*Work request*:
Wherever the word "height" turns up in a line of the entries, copy that line.

*Source records*:
****

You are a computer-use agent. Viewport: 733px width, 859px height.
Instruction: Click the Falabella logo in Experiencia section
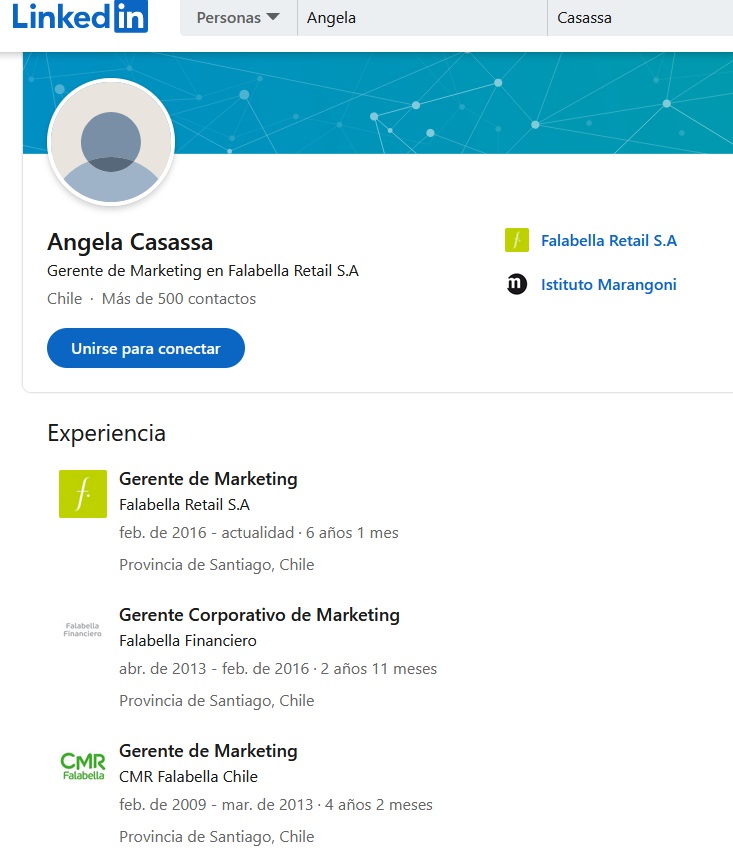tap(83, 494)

****

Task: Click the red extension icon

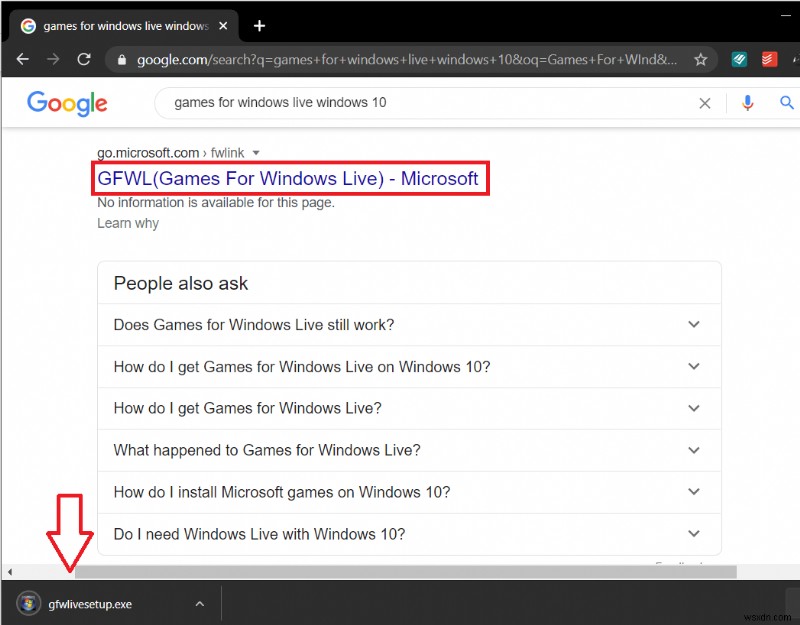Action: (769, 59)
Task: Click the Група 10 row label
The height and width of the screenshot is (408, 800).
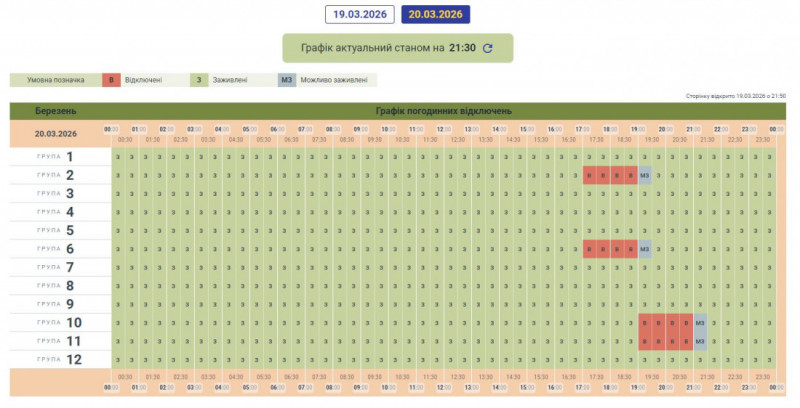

****

*Worked solution*:
You are a computer-use agent. Viewport: 733px width, 859px height.
The height and width of the screenshot is (408, 800).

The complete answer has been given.